Saved data entries:
###
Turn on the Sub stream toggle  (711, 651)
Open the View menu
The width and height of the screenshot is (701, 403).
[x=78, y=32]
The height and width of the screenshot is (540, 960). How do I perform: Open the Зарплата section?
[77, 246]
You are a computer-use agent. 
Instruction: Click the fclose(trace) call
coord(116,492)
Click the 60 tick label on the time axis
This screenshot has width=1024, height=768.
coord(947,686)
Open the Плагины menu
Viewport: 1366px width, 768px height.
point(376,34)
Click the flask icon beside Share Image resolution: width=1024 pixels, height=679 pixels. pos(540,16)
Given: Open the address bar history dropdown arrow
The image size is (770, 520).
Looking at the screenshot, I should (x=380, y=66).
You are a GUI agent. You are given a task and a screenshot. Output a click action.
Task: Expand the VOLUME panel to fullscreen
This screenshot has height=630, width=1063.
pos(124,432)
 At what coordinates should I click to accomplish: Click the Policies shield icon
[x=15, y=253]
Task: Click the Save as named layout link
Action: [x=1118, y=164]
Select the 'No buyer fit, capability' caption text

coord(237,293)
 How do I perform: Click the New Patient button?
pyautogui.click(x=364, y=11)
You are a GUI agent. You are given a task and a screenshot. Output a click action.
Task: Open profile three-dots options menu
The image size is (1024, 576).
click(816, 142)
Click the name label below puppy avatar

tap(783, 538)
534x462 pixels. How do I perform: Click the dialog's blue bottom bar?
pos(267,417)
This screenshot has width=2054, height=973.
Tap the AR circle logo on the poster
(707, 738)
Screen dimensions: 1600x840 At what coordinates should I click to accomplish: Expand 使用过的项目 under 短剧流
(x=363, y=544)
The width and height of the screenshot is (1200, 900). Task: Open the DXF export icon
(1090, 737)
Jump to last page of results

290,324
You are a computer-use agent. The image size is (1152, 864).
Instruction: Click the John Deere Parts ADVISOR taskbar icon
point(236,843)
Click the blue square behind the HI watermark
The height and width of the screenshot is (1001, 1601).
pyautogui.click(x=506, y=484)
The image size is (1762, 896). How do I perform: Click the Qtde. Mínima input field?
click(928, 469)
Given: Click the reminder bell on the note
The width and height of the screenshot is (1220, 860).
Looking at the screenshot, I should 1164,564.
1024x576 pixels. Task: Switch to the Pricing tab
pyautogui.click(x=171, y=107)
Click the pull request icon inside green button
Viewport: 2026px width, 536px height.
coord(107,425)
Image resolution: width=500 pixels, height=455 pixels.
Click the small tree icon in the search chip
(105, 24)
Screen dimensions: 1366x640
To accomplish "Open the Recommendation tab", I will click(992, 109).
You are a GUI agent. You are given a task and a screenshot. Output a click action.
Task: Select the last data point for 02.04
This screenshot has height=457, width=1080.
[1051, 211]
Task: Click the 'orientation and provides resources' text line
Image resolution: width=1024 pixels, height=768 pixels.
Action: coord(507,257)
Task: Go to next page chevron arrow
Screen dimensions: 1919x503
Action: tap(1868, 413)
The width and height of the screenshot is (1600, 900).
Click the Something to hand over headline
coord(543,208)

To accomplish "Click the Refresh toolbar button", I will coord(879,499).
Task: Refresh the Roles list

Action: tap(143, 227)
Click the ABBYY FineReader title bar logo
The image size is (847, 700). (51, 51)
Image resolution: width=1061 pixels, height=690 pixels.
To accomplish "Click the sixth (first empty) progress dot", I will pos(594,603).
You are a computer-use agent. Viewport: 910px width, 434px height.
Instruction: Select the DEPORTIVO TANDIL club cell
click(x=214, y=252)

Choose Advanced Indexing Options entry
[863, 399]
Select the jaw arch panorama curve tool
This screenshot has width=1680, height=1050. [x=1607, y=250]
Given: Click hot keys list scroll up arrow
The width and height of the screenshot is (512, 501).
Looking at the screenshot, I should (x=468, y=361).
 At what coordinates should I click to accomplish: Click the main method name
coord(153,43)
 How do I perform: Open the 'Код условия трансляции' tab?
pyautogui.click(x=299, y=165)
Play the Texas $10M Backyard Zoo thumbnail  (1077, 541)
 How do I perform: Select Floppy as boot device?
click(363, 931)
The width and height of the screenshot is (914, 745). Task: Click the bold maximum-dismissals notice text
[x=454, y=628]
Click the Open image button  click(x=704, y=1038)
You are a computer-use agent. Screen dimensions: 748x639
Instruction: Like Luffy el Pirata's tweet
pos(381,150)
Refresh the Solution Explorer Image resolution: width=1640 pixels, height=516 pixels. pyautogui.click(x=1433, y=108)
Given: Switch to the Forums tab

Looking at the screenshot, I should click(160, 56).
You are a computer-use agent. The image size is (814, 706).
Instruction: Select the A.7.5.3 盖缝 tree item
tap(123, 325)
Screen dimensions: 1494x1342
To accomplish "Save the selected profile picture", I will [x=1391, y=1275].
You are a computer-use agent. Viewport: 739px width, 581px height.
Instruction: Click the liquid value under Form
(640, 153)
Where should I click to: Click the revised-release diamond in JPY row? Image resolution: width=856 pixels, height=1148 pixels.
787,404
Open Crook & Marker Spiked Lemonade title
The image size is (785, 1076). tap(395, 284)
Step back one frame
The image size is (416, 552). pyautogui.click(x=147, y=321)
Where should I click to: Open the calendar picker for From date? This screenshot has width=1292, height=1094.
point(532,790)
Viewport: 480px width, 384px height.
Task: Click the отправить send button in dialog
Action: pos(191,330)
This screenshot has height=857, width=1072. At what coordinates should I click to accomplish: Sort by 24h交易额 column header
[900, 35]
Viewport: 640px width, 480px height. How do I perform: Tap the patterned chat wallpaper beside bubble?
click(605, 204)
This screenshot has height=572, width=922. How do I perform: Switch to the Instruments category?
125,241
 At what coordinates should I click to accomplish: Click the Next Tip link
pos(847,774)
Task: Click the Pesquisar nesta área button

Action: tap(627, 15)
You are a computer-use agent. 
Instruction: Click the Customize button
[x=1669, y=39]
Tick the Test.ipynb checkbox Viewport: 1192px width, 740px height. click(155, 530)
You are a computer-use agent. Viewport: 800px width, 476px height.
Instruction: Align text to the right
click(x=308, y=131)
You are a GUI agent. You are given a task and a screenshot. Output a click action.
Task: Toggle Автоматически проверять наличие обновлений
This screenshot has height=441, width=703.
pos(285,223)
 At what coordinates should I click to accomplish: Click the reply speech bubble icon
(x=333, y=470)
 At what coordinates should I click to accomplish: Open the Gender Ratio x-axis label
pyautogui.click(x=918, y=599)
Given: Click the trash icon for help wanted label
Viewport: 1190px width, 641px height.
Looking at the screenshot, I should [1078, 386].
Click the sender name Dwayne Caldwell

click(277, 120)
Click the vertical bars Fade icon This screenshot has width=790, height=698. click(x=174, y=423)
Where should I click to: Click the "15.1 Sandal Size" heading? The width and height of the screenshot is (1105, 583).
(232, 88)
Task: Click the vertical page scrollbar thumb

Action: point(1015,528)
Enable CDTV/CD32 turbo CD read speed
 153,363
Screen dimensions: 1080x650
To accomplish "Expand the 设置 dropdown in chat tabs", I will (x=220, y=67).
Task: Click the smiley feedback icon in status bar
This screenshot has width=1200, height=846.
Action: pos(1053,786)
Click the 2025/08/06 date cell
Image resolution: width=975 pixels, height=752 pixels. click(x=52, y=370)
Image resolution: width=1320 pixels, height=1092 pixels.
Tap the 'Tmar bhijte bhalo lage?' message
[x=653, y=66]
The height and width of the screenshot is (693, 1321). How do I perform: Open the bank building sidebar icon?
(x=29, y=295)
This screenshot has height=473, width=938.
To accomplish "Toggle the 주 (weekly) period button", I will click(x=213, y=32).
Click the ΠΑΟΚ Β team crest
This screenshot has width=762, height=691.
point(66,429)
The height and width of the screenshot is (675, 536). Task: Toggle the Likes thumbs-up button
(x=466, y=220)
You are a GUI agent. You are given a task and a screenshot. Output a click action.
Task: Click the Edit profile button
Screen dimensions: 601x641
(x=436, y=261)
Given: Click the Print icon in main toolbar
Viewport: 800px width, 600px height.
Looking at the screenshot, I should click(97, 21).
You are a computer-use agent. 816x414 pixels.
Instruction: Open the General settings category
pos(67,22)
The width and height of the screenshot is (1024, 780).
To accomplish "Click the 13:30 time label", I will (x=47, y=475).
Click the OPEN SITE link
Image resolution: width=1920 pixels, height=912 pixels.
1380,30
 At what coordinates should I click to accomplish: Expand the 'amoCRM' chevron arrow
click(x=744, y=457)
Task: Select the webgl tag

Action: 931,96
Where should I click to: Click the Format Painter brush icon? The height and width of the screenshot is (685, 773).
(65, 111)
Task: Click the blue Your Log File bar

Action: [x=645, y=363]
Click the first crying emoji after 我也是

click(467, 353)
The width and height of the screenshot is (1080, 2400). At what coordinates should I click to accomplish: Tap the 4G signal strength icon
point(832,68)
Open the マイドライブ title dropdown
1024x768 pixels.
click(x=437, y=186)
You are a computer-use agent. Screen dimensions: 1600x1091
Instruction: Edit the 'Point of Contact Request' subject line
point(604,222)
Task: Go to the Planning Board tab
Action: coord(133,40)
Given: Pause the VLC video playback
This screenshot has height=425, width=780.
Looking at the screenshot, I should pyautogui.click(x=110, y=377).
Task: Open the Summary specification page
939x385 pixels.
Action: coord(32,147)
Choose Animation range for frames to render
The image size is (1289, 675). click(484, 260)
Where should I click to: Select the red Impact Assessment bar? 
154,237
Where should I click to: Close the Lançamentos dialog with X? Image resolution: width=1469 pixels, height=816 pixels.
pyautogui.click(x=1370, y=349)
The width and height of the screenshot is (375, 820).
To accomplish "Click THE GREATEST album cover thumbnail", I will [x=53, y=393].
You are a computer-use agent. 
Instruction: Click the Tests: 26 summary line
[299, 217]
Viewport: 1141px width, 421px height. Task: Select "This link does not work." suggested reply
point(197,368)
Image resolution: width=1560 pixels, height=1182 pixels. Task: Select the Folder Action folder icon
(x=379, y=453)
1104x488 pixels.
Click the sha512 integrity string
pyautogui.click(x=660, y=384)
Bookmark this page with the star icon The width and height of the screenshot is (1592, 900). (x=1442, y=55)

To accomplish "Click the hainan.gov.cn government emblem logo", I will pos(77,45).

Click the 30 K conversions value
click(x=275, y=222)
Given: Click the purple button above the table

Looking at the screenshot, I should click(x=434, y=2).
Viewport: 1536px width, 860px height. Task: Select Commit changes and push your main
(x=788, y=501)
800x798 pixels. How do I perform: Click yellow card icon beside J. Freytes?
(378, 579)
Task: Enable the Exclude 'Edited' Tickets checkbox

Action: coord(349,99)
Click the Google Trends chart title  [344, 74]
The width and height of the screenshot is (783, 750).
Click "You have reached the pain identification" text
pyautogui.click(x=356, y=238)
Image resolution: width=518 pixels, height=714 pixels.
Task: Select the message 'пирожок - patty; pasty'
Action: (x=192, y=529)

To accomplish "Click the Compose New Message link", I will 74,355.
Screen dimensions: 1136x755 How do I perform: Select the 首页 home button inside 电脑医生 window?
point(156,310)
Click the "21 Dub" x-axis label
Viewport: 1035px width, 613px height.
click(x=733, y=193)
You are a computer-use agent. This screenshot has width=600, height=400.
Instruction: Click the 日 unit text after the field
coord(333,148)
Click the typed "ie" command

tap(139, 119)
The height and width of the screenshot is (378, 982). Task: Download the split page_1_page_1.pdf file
###
## Task to carry out
Send back an exact copy of only the lines from the line with "Tap the AR circle logo on the poster" up to and including the line with "Given: Click the reminder bell on the note" in the data above.

## Answer for this exercise
Tap the AR circle logo on the poster
(707, 738)
Screen dimensions: 1600x840 At what coordinates should I click to accomplish: Expand 使用过的项目 under 短剧流
(x=363, y=544)
The width and height of the screenshot is (1200, 900). Task: Open the DXF export icon
(1090, 737)
Jump to last page of results

290,324
You are a computer-use agent. The image size is (1152, 864).
Instruction: Click the John Deere Parts ADVISOR taskbar icon
point(236,843)
Click the blue square behind the HI watermark
The height and width of the screenshot is (1001, 1601).
pyautogui.click(x=506, y=484)
The image size is (1762, 896). How do I perform: Click the Qtde. Mínima input field?
click(928, 469)
Given: Click the reminder bell on the note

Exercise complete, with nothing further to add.